Anttoni James Numminen, The Independent
Arts and cultural education have resulted in some of the greatest and most successful UK exports — from the BBC’s television programmes, to musicians and designers. But it seems this Conservative government is intent on scrapping what little remains of arts education and British soft power.
“I want you to have a job at the end… because I’m interested in outputs”, is what education secretary Nadhim Zahawi recently told me when I asked him about the role of higher education in today’s society. This encapsulates what seems to be an increasingly common and harmful way of thinking about education and culture in Britain today. Put in other words: “If it doesn’t make a profit, we’re not interested.”
This is why we should follow Italy’s example and give everyone turning 18 a £500 culture bonus that could be spent on anything cultural, including books, instruments, concert tickets and music streaming.
I can only imagine what it would have felt like to be granted such freedom as an 18-year-old, being able to go and watch the films I wanted or to buy a musical instrument of my own. Not only would this be a world-class birthday gift, but it would also be a massive and much-needed investment in the cultural future of our country.
Various studies suggest that by 2040, tens of millions more jobs will be automated or lost to organisations moving into new areas of innovation. This does not have to be a bad thing, if we are prepared. However, our education system is far from geared to meet the changes that are coming. There is still far too much emphasis on learning specific bits of information in order to pass exams, rather than instilling a philosophy of pursuing avenues of interest and a culture of lifelong learning.
If our jobs are to be lost to robots, we should master what they cannot; we should enhance our creativity and use our inspiration for the common good, whether that is communication skills or artistic pursuits.
This may seem very utopian to some, but the COVID-19 pandemic ought to have shown us the importance of those pesky arts graduates in keeping us sane and entertained during various lockdowns.

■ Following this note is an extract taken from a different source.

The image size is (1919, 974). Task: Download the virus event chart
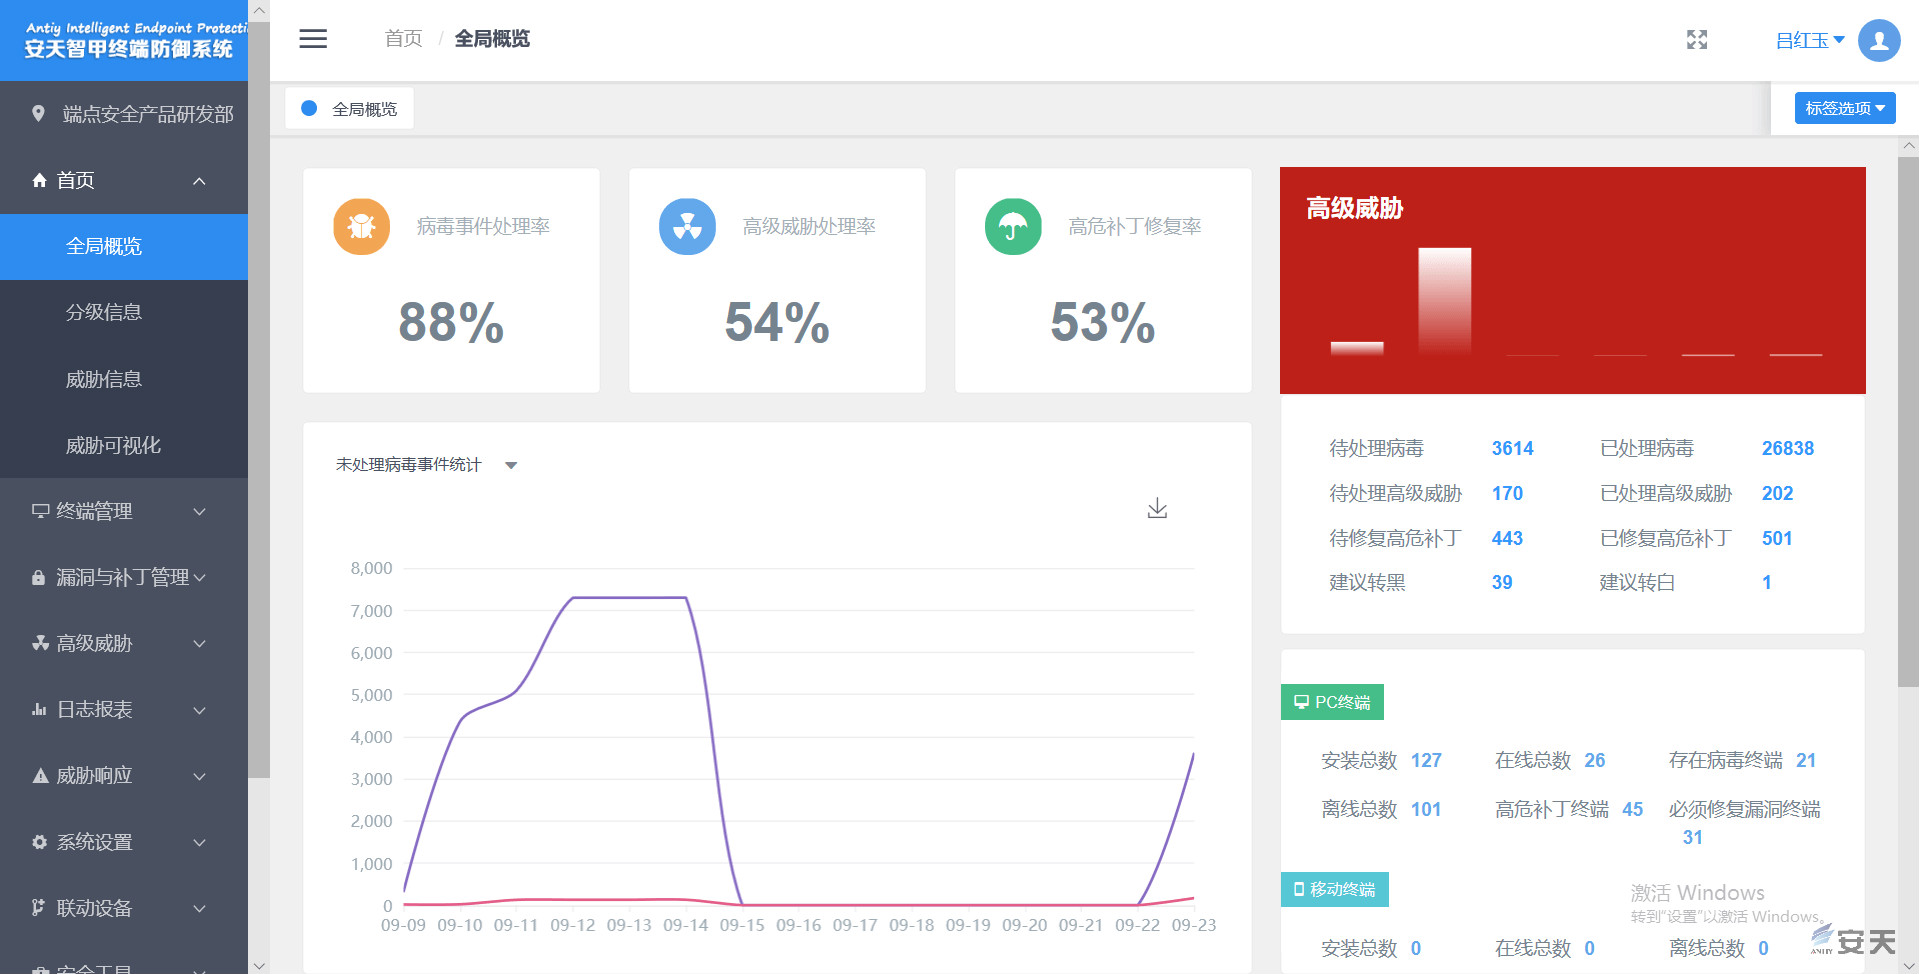click(x=1157, y=508)
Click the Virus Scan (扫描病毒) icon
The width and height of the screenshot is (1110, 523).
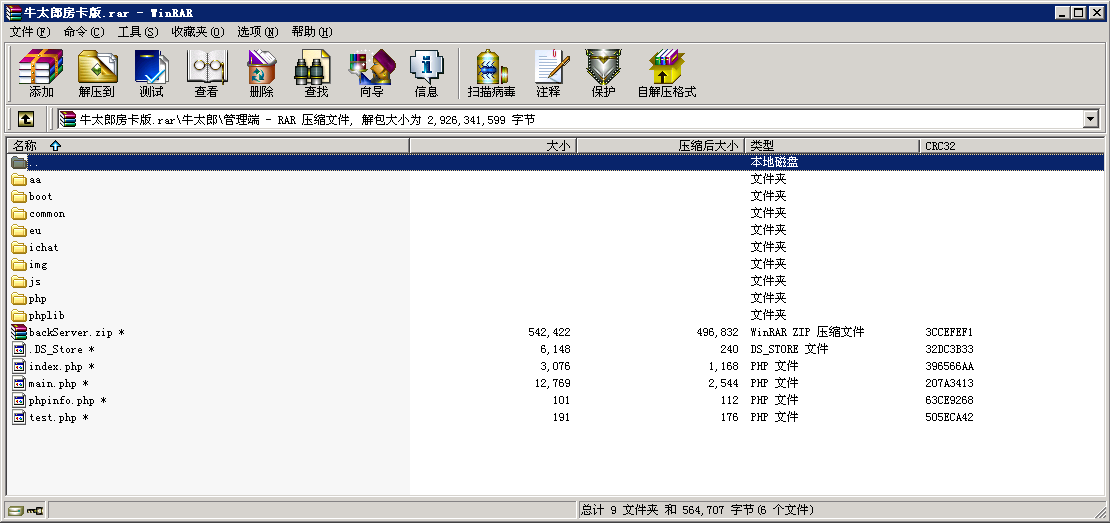point(491,74)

And yet, last year the government put forward a proposal that would halve the funding of arts subjects at universities. This is just another example of short-sighted policymaking that will have negative consequences, particularly for people from lower-income backgrounds who will no longer be able to follow their passions at degree level. By introducing an egalitarian culture bonus, we could change the narrative that art is a middle-class pursuit, as well as countering the idea that art should result in direct economic profit, whether as a hobby or as a degree. I have spent several years in Finland’s renowned education system as a student, and though it is far from perfect, our Nordic friends are ahead of us in this area. Not only are well-funded music, art, woodwork, handicraft and cooking classes offered for free to all students, often they are compulsory.
In addition to providing valuable life skills such as being able to fix simple electrics and use a washing machine, children are given the opportunity to explore their creativity as part of the curriculum, which teaches people from a young age that no education is useless.
Though it may be true that museum visits do not directly affect your grades – they do not need to. Enjoyment of the world around us should be seen as worth doing regardless, and the introduction of a culture bonus might open more people’s eyes to this. Cultural participation can also relax us, improve mental health, create a sense of community, and even act as a form of counter-radicalisation.
Rory Buccheri, who received the culture bonus in 2017, tells me: “As an idea it has merit, but I doubt it was a coincidence that it was introduced by Matteo Renzi’s government to 18-year-olds right before the general election.”This is an idea that could easily be trialled at a local level and the costs offset by the government clamping down on the tens of billions of pounds that are lost to tax avoidance every year.
Britain’s culture sector is under immense financial pressure and rapid action is needed to save it. The introduction of a culture bonus would bring a much-needed injection of cash into the arts, as well as placing potential and creativity in the hands of our young people. Surely, that is worth investing in.